**CONSIGNES**.
1 > Pouvez-vous recopier le passage du texte sur Angkor de "20 septembre 2010" à "sa chute. Explications."?
2 > Pouvez-vous condenser en liste le paragraphe du texte sur Angkor qui commence par « Depuis 2001, une étude archéologique », sans perdre ses faits principaux?
3 > Pourriez-vous reprendre le texte sur Angkor là où il s'arrête et en écrire la suite?

**TEXTE**.
# # # # #

20 septembre 2010

Si Angkor avait calculé son empreinte écologique...

Angkor, qui fût la capitale de l'empire Khmer entre le IXème et le XVIème siècles, caractérise encore aujourd'hui l'identité du Cambodge. Ses ruines fantastiques matérialisent l'idée qu'une civilisation, aussi puissante soit elle, peut disparaître quasiment du jour au lendemain. L'épanouissement de la civilisation Khmer s'est effectuée grâce au génie urbain qu'elle a déployée, qui a aussi été l'instrument de sa chute. Explications.

Depuis 2001, une étude archéologique à grande échelle, le Greater Angkor Project (GAP), rassemble l'Université de Sydney, l'École française d'Extrême-Orient (EFEO), et The Authority for the Protection and Management of Angkor and the Region of Siem Reap (APSARA) avec le support de l'Australian Nuclear Science and Technology Organisation (ANSTO). Elle étudie les raisons du déclin d'Angkor et de son abandon en 1431, avec l'intention d'en tirer des enseignements sur l'exploitation durable des ressources naturelles pour l'agriculture. La cité bâtie autour d'Angkor était le complexe urbain le plus vaste de l'ère pré-industrielle, éclipsant de loin des cités Maya comme celle de Tikal au Guatemala. Le centre urbain s'étendait sur 400 km² et la surface totale atteignait 3 000 km². On évalue la population à l'apogée de la cité à 700.000 habitants.

# # # # #

**DONNÉES BRUTES**.
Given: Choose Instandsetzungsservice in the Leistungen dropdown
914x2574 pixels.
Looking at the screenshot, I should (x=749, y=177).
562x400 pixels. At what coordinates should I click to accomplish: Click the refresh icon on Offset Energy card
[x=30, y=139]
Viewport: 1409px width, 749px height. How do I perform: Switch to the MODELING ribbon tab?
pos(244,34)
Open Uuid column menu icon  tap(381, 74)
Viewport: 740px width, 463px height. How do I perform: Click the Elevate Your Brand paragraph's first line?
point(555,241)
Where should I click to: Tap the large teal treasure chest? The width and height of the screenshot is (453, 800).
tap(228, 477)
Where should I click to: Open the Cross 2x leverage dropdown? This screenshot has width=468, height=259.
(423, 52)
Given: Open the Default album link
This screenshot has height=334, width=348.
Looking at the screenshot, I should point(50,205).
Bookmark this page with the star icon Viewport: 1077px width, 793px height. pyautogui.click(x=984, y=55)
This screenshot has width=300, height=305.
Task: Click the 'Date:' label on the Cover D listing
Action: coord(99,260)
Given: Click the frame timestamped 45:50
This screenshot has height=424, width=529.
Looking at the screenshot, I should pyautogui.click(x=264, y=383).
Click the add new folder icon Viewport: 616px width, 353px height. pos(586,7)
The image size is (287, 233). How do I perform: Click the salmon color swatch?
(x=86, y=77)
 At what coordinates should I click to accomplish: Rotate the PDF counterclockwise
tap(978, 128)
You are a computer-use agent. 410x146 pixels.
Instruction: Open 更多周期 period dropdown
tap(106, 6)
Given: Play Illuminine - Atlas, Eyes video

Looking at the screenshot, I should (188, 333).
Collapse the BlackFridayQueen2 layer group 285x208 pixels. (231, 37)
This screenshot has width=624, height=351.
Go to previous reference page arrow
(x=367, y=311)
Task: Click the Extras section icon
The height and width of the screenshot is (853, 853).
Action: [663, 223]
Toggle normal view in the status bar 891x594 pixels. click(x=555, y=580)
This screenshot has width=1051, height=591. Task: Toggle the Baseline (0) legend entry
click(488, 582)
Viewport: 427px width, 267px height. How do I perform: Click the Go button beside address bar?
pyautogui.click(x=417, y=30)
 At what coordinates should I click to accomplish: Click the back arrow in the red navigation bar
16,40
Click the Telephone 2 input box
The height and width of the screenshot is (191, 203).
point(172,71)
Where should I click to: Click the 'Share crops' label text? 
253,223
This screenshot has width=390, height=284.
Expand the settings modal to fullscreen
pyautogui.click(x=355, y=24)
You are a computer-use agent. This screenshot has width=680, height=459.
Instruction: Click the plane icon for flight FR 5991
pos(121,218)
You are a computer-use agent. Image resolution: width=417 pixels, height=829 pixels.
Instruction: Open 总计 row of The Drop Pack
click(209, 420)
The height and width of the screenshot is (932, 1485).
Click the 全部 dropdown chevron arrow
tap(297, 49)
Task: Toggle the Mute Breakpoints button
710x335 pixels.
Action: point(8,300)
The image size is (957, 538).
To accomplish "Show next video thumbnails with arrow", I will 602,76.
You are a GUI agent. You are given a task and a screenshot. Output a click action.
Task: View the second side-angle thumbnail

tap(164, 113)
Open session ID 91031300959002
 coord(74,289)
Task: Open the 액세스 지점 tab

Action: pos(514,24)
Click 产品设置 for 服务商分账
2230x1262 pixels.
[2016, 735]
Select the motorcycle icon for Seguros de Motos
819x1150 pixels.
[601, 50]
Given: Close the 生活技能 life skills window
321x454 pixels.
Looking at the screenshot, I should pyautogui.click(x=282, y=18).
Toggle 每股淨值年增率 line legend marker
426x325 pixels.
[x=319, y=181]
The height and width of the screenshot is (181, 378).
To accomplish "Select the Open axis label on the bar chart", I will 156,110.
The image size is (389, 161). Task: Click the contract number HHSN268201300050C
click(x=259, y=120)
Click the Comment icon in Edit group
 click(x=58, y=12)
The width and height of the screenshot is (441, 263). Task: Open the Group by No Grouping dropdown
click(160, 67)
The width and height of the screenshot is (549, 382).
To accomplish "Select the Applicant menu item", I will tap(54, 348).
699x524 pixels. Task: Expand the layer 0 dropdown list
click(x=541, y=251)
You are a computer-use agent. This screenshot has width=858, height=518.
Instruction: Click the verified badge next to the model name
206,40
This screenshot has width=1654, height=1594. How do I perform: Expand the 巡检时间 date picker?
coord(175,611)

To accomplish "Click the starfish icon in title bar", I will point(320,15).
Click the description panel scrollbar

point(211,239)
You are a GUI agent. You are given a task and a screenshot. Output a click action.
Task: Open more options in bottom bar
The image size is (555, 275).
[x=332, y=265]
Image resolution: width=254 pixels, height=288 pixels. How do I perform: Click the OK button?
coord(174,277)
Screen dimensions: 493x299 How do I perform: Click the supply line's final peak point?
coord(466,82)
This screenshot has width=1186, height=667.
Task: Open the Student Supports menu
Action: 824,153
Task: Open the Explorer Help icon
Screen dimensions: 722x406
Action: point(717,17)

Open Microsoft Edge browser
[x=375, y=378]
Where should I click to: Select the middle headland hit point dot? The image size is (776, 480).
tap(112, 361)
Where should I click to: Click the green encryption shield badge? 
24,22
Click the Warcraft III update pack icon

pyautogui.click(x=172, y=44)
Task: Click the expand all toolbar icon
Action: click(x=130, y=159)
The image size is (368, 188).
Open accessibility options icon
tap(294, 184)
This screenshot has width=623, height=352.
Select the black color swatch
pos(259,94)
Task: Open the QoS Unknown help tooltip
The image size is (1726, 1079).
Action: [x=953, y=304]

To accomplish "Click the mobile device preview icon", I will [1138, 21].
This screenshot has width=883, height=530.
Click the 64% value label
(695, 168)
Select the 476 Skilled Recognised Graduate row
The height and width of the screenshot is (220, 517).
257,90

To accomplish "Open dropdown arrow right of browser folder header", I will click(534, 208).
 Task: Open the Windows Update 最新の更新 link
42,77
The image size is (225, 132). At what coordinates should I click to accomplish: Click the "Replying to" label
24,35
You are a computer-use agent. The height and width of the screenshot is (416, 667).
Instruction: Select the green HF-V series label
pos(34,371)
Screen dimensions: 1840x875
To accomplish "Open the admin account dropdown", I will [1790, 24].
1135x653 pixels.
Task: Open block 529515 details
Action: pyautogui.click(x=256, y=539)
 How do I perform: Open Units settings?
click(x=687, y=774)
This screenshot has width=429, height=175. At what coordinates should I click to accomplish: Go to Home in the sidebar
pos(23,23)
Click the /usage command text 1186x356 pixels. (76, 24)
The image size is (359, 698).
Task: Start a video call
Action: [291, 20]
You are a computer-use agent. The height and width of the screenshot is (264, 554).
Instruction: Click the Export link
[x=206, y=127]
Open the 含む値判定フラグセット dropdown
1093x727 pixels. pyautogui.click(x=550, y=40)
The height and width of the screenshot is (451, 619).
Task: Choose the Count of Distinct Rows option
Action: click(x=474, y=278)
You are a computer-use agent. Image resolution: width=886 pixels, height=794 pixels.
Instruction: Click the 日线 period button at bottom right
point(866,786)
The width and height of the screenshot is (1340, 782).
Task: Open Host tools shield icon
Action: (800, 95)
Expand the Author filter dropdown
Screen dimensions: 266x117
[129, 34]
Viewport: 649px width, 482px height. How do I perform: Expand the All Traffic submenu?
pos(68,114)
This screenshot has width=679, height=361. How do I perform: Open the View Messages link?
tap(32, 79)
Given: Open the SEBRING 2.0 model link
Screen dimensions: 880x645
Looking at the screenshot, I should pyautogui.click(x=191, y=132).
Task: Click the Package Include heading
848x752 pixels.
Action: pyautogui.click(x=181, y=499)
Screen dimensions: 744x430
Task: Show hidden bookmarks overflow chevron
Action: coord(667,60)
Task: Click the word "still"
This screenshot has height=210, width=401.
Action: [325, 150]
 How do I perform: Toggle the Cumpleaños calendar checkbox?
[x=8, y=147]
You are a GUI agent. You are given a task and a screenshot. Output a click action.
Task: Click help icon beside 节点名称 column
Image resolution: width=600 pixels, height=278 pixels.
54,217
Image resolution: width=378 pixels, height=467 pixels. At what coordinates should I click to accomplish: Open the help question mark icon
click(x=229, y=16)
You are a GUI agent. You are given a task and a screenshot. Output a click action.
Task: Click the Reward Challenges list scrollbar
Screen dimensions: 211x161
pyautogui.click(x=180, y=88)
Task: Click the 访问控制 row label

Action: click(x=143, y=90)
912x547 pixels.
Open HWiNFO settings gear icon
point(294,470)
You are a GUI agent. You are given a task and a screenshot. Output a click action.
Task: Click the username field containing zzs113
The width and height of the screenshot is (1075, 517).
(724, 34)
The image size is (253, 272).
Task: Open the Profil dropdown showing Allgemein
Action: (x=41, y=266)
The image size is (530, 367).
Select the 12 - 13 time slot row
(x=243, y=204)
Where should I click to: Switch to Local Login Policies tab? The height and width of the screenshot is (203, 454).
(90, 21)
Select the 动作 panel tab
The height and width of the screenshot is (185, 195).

# # # # #

**RÉPONSES PAR TÂCHE**.
1 >
20 septembre 2010

Si Angkor avait calculé son empreinte écologique...

Angkor, qui fût la capitale de l'empire Khmer entre le IXème et le XVIème siècles, caractérise encore aujourd'hui l'identité du Cambodge. Ses ruines fantastiques matérialisent l'idée qu'une civilisation, aussi puissante soit elle, peut disparaître quasiment du jour au lendemain. L'épanouissement de la civilisation Khmer s'est effectuée grâce au génie urbain qu'elle a déployée, qui a aussi été l'instrument de sa chute. Explications.

2 >
- Depuis 2001, le Greater Angkor Project (GAP), une étude archéologique à grande échelle, réunit l'Université de Sydney, l'EFEO et l'APSARA, avec le soutien de l'ANSTO.
- Ce projet étudie les raisons du déclin d'Angkor et de son abandon en 1431. Il veut en tirer des enseignements sur l'exploitation durable des ressources naturelles pour l'agriculture.
- La cité bâtie autour d'Angkor était le plus vaste complexe urbain de l'ère préindustrielle. Elle dépassait de loin des cités mayas comme Tikal, au Guatemala.
- Le centre urbain couvrait 400 km², et la surface totale 3 000 km².
- À son apogée, la population de la cité est estimée à 700 000 habitants.

3 >
Un système hydraulique colossal
En 2000, un groupe d'archéologues cambodgiens, français et australiens a demandé à la Nasa de les aider  en sondant le sous-sol du site. Les images fournies par les radars ont permis de trouver les traces d'anciennes routes, de canaux et de bassins. En combinant ces images, des prises de vues d'avion et des relevés topographiques, ces archéologues ont pu retrouver l'emplacement de plusieurs milliers de bassins d'eau ainsi que de 74 temples. Ils ont conclu que le réseau de canaux d'irrigation permettait d'alimenter des cultures de riz s'étendant sur 20 à 25 kilomètres au nord et au sud d'Angkor jusqu'au lac Tonle Sap. Ces travaux ont également permis de trouver des indices qui tendent à confirmer la théorie selon laquelle un désastre écologique a précipité l'effondrement de la civilisation Khmer au XIVème siècle. La pression démographique qu'a subit Angkor a nécessité d'alimenter la population en nourriture et en eau. Il a fallu bâtir en conséquence un système hydraulique complexe qui devait remplir les objectifs suivants:
  • satisfaire les demandes en eau des foyers,
  • alimenter les rizières,
  • évacuer les eaux usées,
  • absorber des variations de précipitations (moussons),
  • asseoir la dynamique religieuse du pouvoir royal.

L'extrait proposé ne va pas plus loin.